Beginning in 2001, every year, starting the week before Thanksgiving, the station plays nothing but Christmas music, well into December 26 or 27. There are no advertisements all day on Christmas Day. After 2007, WLIF played wall to wall Christmas music not only before Thanksgiving, but all the way until New Year's Eve. They were the last station left playing Christmas music at New Year's. Most stations in the market that feature Christmas music continue mixing it in throughout the last week of the year, unlike many places that end abruptly on December 26. In 2010, WLIF dropped Christmas music early on December 27, but continued mixing a few songs in rather than remaining wall-to-wall until January 1. In 2014, WLIF dropped Christmas music at midnight on December 26, drawing negative feedback from many listeners. They continued this practice through 2018. In 2019, WLIF dropped Christmas music on December 29.

==HD Radio==
WLIF began HD Radio broadcasts in 2006. WLIF-HD2 aired a country format, branded as New Country @ 106.1. The format began on October 25, 2013, at Noon, replacing the 1980s hits "Flashback" format that has aired since WLIF began HD Radio operations. The programming was simulcast on translator W291BA (106.1 FM), which is owned by Hope Christian Church of Marlton, and is being leased to CBS to operate it. WLIF-HD3 formerly aired an oldies format, branded as The Flashback Channel, while WLIF-HD4 airs programming from "HOPE FM" as part of an agreement between CBS and Hope Christian Church where CBS will operate W291BA and another translator, W248AO (97.5 FM), which airs an alternative rock format branded as "HFS @ 97-5" (that format has since been moved to another translator owned by Hope, W285EJ (104.9 FM)).

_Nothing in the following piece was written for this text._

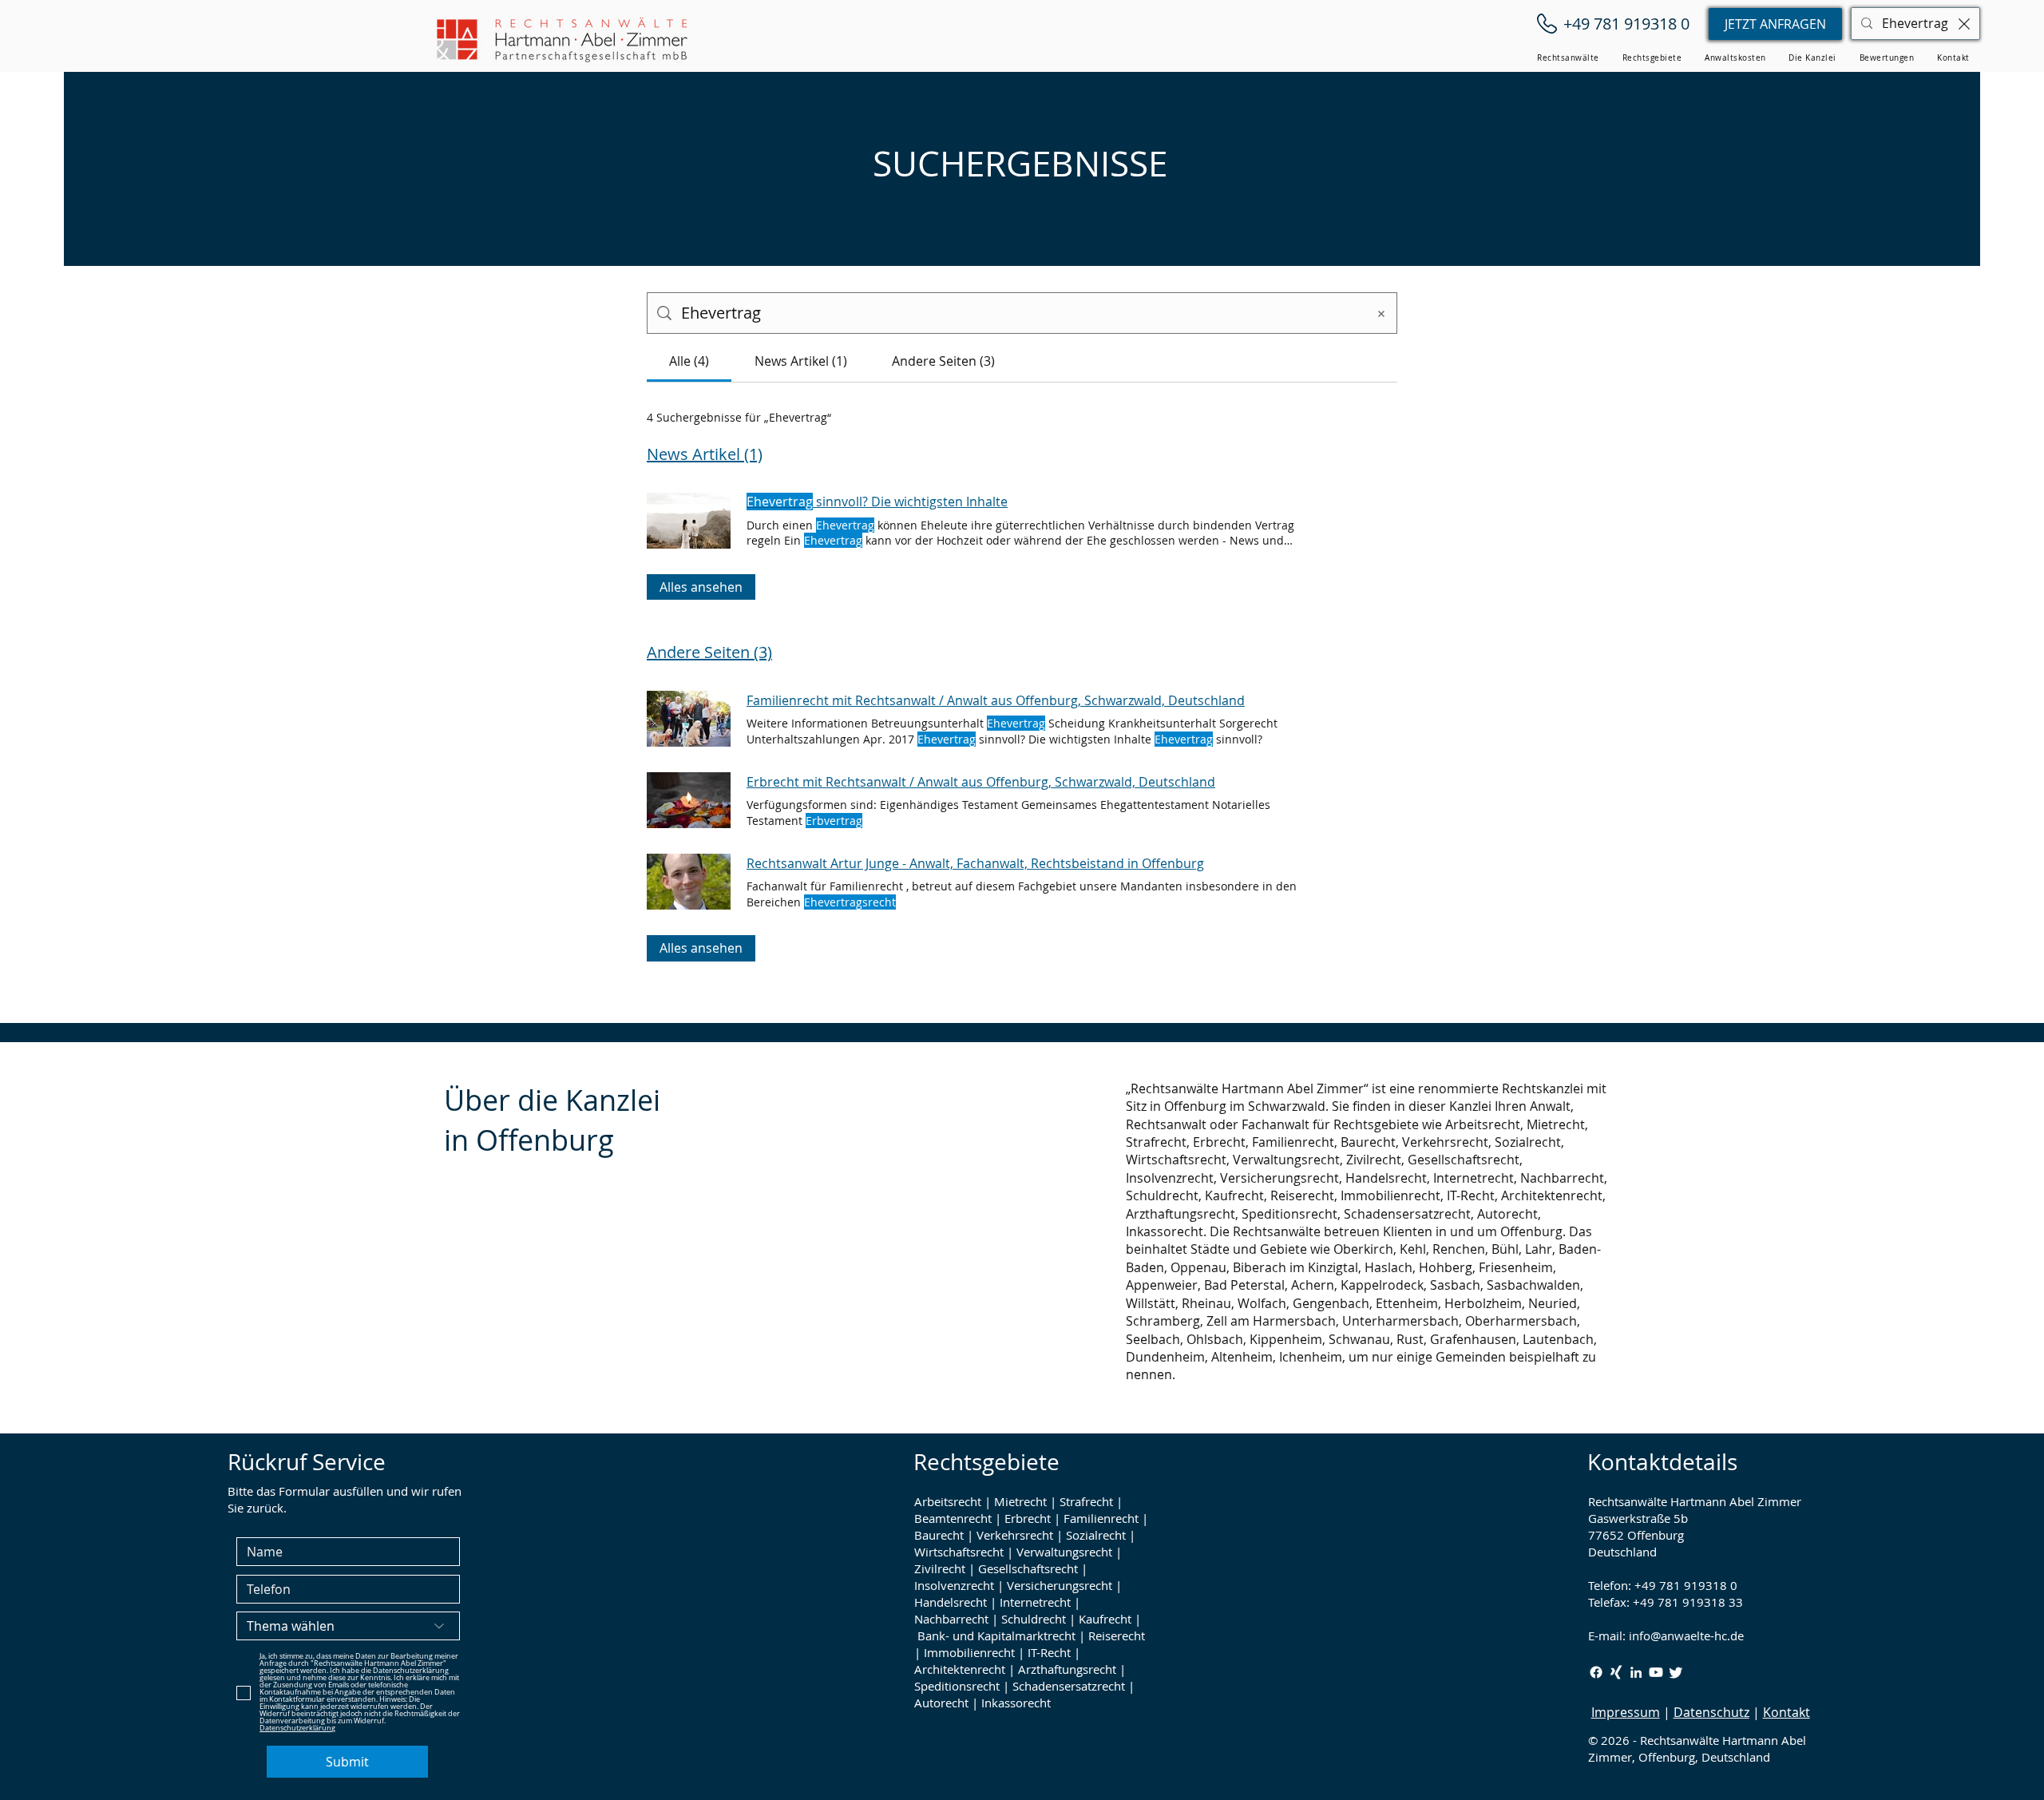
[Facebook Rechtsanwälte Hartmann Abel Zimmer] (1596, 1672)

On April 9, 2015, Radio One announced that they will assume operations of W291BA from CBS, and flipped the format to urban gospel, branded as Praise 106.1, on May 1.

==Translators==
The following translators are licensed to Hope Christian Church of Marlton, Inc and simulcast the programming of WLIF-HD2 and WLIF-HD3:

Broadcast translator for WLIF-HD2
| Call sign | Frequency | City of license | FID | ERP (W) | HAAT | Class | Transmitter coordinates | FCC info |
|---|---|---|---|---|---|---|---|---|
| W291BA | 106.1 FM | Baltimore, Maryland | 141926 | 250 | 279 m (915 ft) | D | 39°20′5.4″N 76°39′1.9″W﻿ / ﻿39.334833°N 76.650528°W | LMS |

Broadcast translator for WLIF-HD3
| Call sign | Frequency | City of license | FID | ERP (W) | HAAT | Class | Transmitter coordinates | FCC info |
|---|---|---|---|---|---|---|---|---|
| W248AO | 97.5 FM | Baltimore, Maryland | 154229 | 250 | 225.8 m (741 ft) | D | 39°20′5.4″N 76°39′1.9″W﻿ / ﻿39.334833°N 76.650528°W | LMS |

==Signal note==
WLIF is short-spaced to WAVT-FM T102 (licensed to serve Pottsville, Pennsylvania) as they both operate on the same channel and the distance between the stations' transmitters is 99 mi as determined by FCC rules. The minimum distance between two Class B stations operating on the same channel according to current FCC rules is 150 mi.